The difference this time is that writing the client code is trivial, unlike the previous attempt where writing the client code to talk to a CORBA server was very difficult.

But in addition to this HTTP-based RPC interface, it would be nice to make the GNOME desktop Web-Aware.

Miguel de Icaza

It sounds like a pretty rocking concept, but I think he's missing the logical jump from a lot of seperate little webservers to one unified interface for working with your desktop.

How does he want picture sharing to work?
Here is where the problem arises: people want to look at the pictures right away, or they want copies of the pictures, or they want me to tag them or annotate them. All of those at once.

Miguel de Icaza


The Solution: F-Spot coult have a "File/Web Share" which would basically run an HTTP server. In the particular case of F-Spot it can just embed our embeddable web server and expose the pictures with an ASP.NET application.

Miguel de Icaza


Every application embed a webserver? That's going a bit overboard.

I think a web-enabled Gnome desktop would do better to have simply *one* web interface that other applications could plug into. Surfing to http://localhost/web could bring up a user interface that would have the most common modules visible by default - pictures, video, audio, files - with applications registering and providing their own modules on demand.

I think that would be a bit better than every application doing their own thing and getting it half-assed. It also lowers the barrier of entry from "embed webserver, design webpage, ..." to "register a module in the Gnome web interface and just start sending out HTML on demand."

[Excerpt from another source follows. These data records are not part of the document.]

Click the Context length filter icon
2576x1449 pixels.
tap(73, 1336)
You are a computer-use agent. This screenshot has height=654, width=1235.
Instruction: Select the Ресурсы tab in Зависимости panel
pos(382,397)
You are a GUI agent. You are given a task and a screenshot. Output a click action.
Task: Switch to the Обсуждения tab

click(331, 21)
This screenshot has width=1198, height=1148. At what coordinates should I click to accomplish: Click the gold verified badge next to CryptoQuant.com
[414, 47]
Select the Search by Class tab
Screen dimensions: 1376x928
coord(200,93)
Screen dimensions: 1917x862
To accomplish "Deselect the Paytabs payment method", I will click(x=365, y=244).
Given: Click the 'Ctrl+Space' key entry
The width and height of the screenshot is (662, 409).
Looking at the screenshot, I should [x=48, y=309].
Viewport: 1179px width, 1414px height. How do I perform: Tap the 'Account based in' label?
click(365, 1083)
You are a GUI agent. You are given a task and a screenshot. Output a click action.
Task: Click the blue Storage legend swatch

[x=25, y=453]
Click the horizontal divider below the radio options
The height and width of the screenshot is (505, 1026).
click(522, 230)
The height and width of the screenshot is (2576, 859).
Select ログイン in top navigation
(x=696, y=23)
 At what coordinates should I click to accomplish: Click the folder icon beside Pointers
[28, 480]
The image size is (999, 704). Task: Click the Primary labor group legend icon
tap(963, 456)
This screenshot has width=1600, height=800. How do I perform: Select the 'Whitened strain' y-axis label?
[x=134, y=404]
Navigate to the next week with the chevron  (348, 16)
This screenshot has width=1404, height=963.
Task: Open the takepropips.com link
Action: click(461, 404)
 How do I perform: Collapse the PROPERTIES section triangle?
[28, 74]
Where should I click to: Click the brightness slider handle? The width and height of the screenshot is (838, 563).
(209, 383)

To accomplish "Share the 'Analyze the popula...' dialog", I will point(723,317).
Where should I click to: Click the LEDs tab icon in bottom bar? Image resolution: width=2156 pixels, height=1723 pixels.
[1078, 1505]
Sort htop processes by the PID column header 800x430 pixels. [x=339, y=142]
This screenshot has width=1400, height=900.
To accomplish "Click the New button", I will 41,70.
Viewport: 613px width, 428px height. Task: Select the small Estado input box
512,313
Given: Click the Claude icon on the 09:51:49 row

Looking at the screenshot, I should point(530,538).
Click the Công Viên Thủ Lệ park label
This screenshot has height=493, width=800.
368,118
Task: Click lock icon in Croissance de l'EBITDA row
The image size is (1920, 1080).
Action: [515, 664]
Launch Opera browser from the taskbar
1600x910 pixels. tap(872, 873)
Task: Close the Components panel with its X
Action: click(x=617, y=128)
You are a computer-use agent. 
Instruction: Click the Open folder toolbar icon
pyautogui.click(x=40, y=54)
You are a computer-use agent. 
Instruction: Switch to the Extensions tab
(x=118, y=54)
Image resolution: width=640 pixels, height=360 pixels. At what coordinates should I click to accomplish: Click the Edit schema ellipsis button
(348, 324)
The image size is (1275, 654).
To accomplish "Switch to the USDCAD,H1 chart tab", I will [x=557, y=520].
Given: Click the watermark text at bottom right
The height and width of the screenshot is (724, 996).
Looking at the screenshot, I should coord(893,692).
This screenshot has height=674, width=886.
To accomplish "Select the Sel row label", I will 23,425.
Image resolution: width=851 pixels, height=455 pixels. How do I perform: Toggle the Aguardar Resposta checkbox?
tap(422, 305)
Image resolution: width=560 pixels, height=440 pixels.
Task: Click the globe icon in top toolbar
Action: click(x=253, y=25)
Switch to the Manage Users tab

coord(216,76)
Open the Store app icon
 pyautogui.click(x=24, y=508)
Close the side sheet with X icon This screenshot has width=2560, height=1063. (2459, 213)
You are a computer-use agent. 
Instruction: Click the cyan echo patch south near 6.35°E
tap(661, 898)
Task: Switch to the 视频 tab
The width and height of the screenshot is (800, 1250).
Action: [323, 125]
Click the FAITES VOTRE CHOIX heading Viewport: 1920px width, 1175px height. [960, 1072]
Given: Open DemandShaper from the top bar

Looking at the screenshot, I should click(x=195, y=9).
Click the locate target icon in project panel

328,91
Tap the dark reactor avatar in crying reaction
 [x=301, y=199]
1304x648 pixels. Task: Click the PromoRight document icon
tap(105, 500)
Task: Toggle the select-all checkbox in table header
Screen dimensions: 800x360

Hell, it could even use REST for communicating user actions back to individual applications that've registered with the Gnome web interface.


Saturday, November 26, 2005

stupid website splash

Awesome. http://nintendowifi.com/ has a huge global map, this stylish image that stretches almost 600 pixels wide with all the major locations on the world present, and you can't use it to pick your region.


NO NO NO.

You click on the drop-down bar instead. That's innovative, huh?

You know what the best part is? When you click on a drop down item, instead of going to the site, you're presented with a button to click instead.

Do you know where it goes? To nintendowifi.com, HAR HAR HAR JOKES ON YOU.